:: DATA UNDER STUDY

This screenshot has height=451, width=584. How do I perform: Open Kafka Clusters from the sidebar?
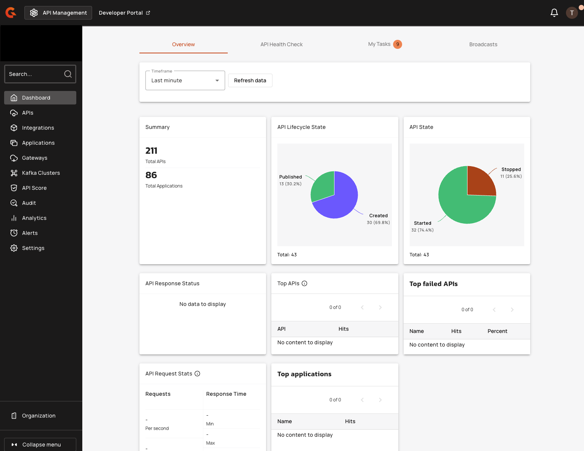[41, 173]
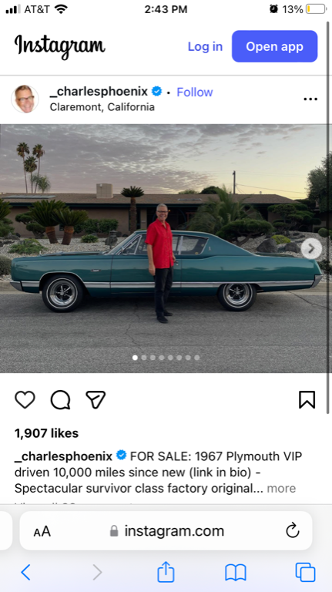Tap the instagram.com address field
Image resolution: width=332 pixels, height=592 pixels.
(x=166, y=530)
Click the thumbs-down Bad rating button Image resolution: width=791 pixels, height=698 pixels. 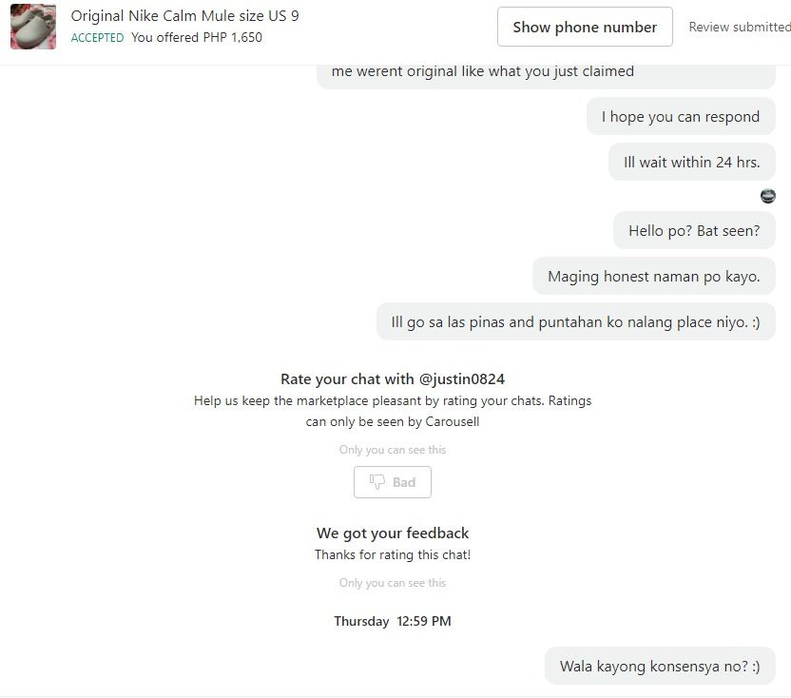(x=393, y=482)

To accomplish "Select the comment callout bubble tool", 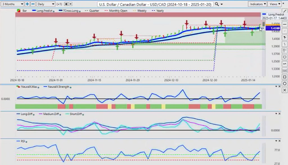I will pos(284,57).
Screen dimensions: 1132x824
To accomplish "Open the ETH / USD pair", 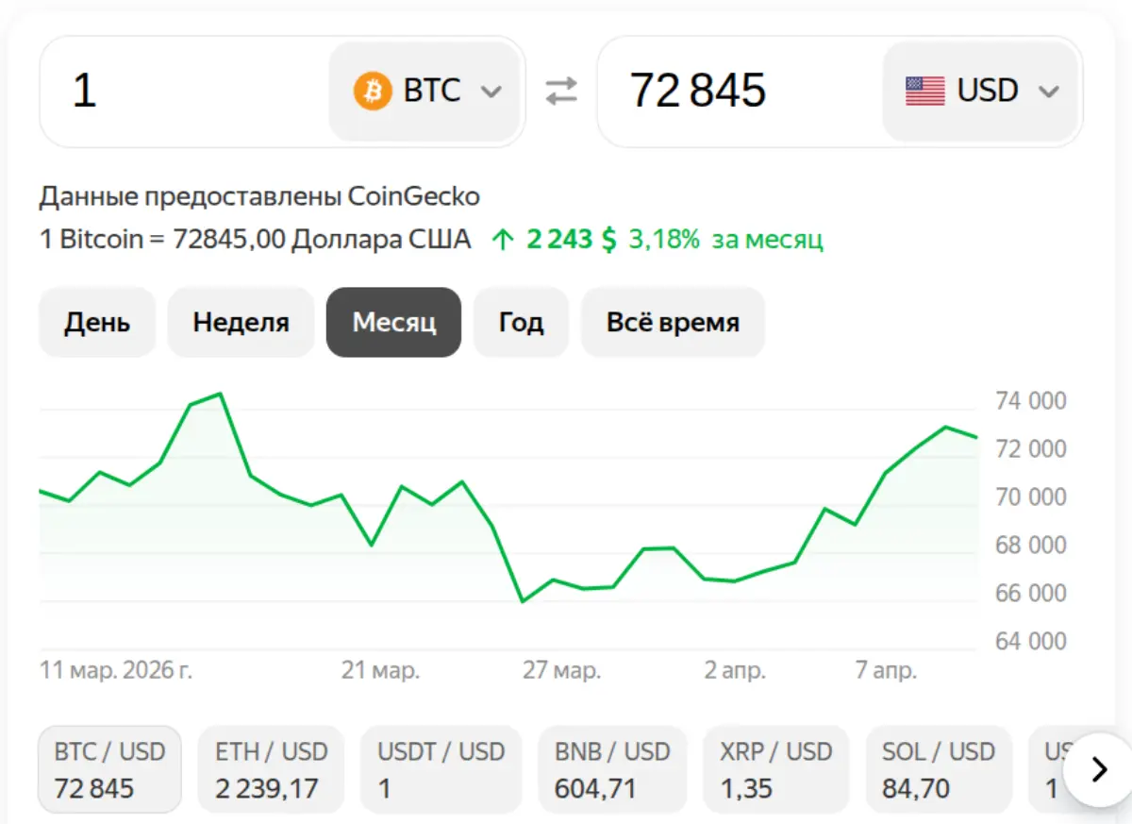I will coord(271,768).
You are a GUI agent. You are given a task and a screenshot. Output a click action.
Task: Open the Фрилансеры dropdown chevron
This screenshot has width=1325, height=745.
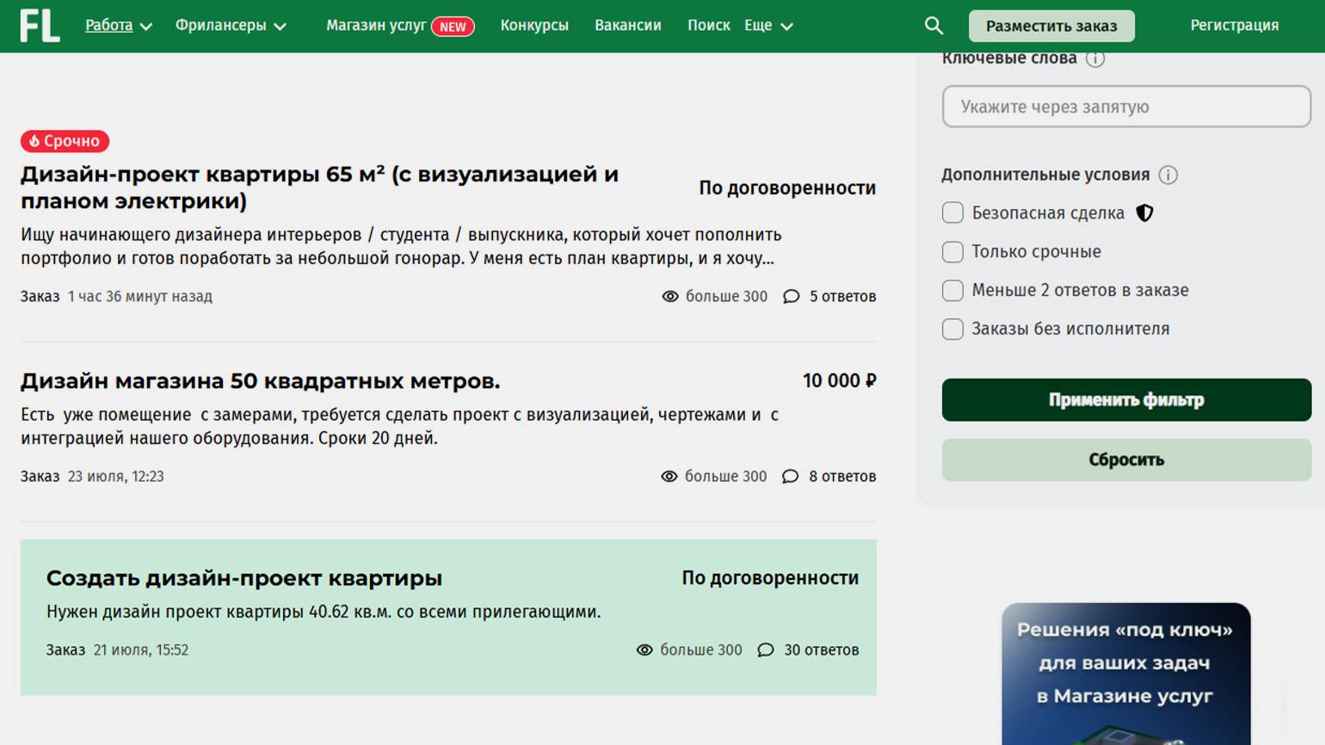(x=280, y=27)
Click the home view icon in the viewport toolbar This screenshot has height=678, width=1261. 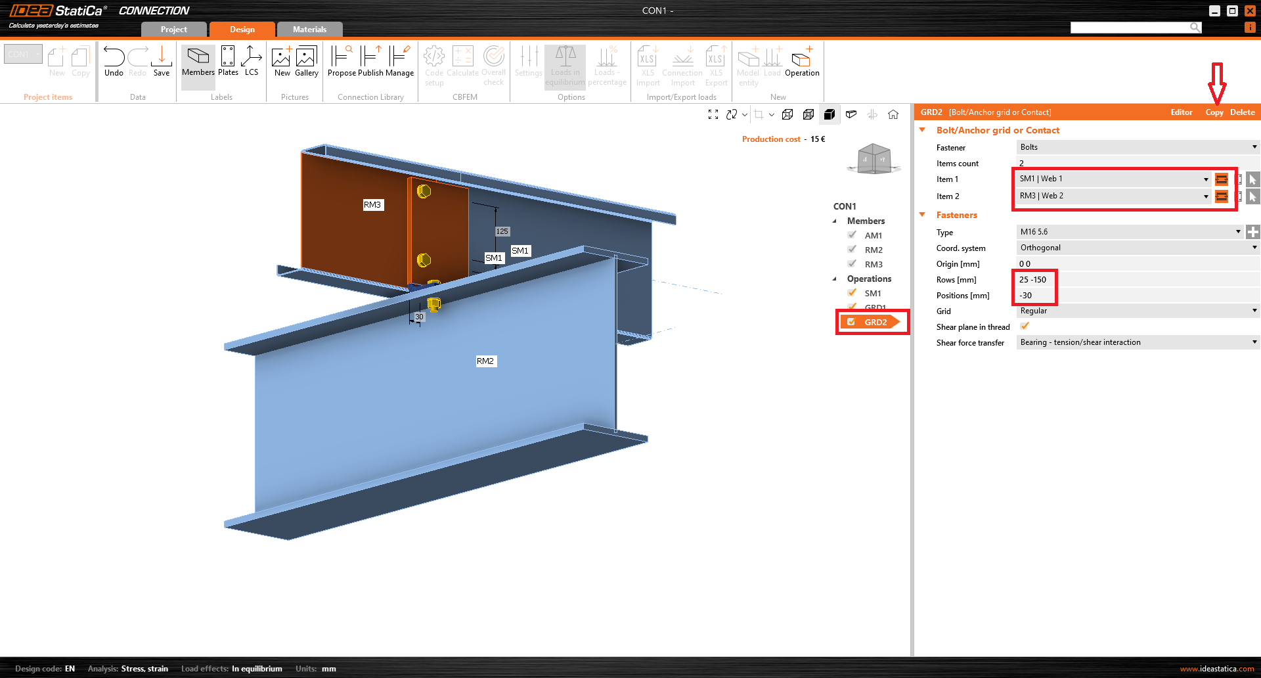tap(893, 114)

::::
:: DATA UNDER STUDY

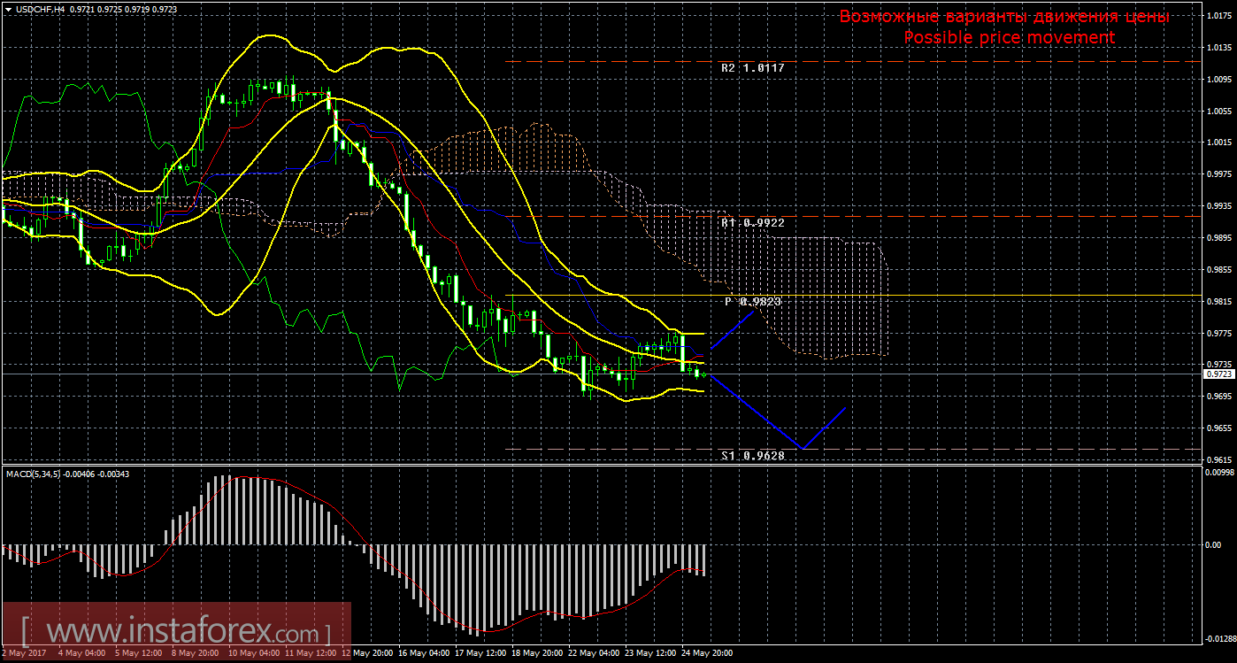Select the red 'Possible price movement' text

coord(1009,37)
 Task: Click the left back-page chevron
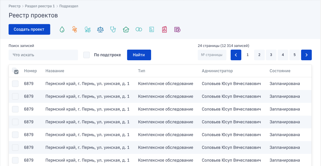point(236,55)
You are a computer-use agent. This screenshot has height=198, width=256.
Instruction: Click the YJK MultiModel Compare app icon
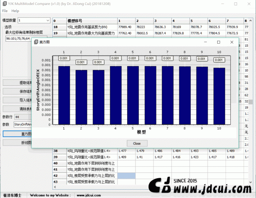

::::
:: DATA UNDER STUDY

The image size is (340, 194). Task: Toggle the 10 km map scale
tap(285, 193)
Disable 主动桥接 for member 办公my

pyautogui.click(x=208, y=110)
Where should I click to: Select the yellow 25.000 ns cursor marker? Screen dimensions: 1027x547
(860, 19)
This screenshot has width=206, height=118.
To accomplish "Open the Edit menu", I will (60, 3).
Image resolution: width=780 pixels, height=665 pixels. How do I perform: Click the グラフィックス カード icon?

::::

__TASK DESCRIPTION__
Which lines of the material above hold the string "agent"? Pull them out.

__YOUR SOLUTION__
You are a GUI agent. You are given a task and a screenshot. Output a click action.
You are a computer-use agent. This screenshot has height=198, width=256.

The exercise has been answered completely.